* _BRANO DA LEGGERE_:
****************************************

Il livello dei personaggi interessati e le modalità di svolgimento degli incontri hanno fatto comprendere come le relazioni fossero funzionali alla ricostruzione ed alla ricomposizione della mafia nell’area geografica di Sciacca e Menfi già disarticolato con precedenti operazioni.

Le riunioni e gli incontri avevano luogo all’interno di autovetture, appartamenti di proprietà dei sodali ed in casolari di campagna ed erano caratterizzati da rigidi protocolli di sicurezza tesi ad eludere eventuali attività di controllo investigativo.

In tale ambito, Vito Bucceri, che viene ritenuto al vertice della famiglia di Menfi, si avvaleva di un collaudato e fedele numero di collaboratori in grado di costruirgli attorno un circuito relazionale che tentava di blindarlo evitando la penetrazione investigativa.

****************************************

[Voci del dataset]
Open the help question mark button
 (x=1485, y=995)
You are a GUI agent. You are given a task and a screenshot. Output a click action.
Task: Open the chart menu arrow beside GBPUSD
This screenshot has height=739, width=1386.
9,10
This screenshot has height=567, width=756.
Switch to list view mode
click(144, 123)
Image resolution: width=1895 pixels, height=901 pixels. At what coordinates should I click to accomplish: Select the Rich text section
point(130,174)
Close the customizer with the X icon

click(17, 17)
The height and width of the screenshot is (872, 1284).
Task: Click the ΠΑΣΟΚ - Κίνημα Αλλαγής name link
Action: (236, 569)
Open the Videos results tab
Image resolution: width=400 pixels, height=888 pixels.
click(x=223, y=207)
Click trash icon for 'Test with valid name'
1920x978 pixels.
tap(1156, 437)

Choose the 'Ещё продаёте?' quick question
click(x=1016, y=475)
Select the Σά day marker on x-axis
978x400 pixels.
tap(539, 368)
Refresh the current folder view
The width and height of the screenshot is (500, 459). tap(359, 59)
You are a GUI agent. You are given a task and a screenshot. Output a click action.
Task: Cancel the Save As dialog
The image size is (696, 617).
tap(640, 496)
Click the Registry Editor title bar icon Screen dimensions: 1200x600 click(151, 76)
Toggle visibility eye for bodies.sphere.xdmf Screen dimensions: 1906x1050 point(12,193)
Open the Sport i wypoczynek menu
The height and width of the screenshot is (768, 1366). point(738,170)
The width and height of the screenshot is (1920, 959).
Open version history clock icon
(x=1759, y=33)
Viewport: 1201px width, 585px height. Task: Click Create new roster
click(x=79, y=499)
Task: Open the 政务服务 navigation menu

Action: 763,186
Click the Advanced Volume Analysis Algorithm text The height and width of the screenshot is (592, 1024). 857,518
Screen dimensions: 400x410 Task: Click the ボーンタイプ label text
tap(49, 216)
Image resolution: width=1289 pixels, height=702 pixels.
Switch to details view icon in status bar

****************************************

* _ESERCIZI_:
1) Ricopia dal testo sulla mafia di Sciacca e Menfi il passo che va da "Le riunioni e" a "di controllo investigativo.".
2) Secondo il testo sulla mafia di Sciacca e Menfi, chi viene ritenuto al vertice della famiglia di Menfi?

* _SOLUZIONI_:
1)
Le riunioni e gli incontri avevano luogo all’interno di autovetture, appartamenti di proprietà dei sodali ed in casolari di campagna ed erano caratterizzati da rigidi protocolli di sicurezza tesi ad eludere eventuali attività di controllo investigativo.

2) Vito Bucceri.